Let’s try another one. ‘Different – Creative – Beautiful product’. The correct answer (with clearly no room for subjectivity) is, of course, Apple. Tesla and Apple have both achieved stand-out acclaim through the emotional attachment that customers have with their products, and have therefore become synonymous with, let’s face it, some pretty complimentary adjectives.
The customer now dictates how they’re sold to, when they’re sold to, and on what device they’re sold to
More importantly, their success is down to the realisation that creating a true bond with your customer goes beyond data. As Marketo’s former CMO Chandar Pattabhiram asserted during day two’s morning keynote, to win the hearts and minds of your customers: “Be interesting, be authentic, and be relevant.”
Tesla and Apple have won this battle because they followed this mantra, and in doing so have become icons for their respective industries.
2. Adaptive engagement
A message Marketo was keen to hammer home throughout the conference was the realisation that marketers no longer ‘run the show’. The customer now dictates how they’re sold to, when they’re sold to, and on what device they’re sold to. And for this reason, marketers need to adapt: they need to listen, learn, and engage at scale.
Chandar raised a pertinent question: “How many of us in our respective marketing teams are spending money on anything outside of acquisition marketing?” In other words, how much emphasis do B2B marketers really place on cross-sell, adoption, retention and customer growth? Research from CMO Club and Deloitte sadly reveals that only 13% of marketers allocate budget to retention strategies, leaving the remaining 87% purely focused on acquisition.
The theory of adaptive engagement is about acting across the entire customer lifecycle, combining the art of marketing with the science of data, and finally, shifting focus away from MQLs like leads and impressions towards engagement metrics that prove marketers are providing lifetime value for their customers, and in doing so creating customers for life.
3. Advocacy
First off, let’s clear up a common misconception: advocacy is not loyalty. As Chandar pointed out, he’s flown with the same airline for the last 15 years, racked up an impressive 400,000 miles, and used it for the majority of his business trips. But does that make him an advocate of this particular airline?
Chandar explained that an advocate is someone who’s so passionate about your brand that they’d be willing to do whatever it takes to make sure their experience with you never changes. And the brand should always adopt the same mentality.

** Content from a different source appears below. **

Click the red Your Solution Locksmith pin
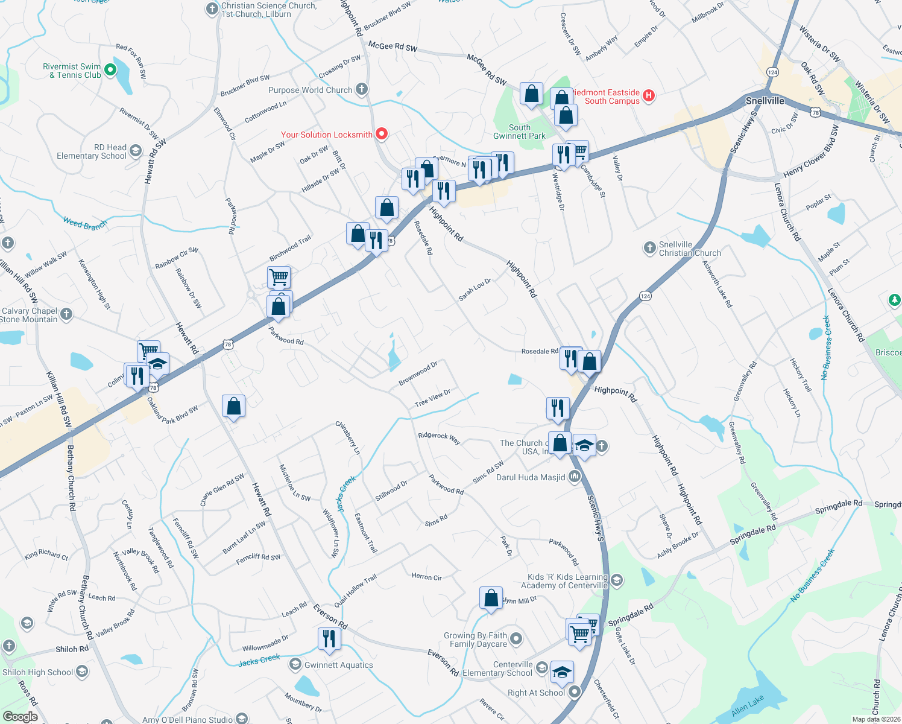tap(381, 133)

But how do you create the distinction between loyalty and advocacy? The answer, as Chandar revealed, is through your employees. “Your best brand advocates are the folks who sit next to you every day in your office. When you build brand advocacy, you should be doing it from the inside out, rather than the outside in.
“Happy employees make happy customers, and passionate employees make passionate customers. That’s how great brand advocacy is built.”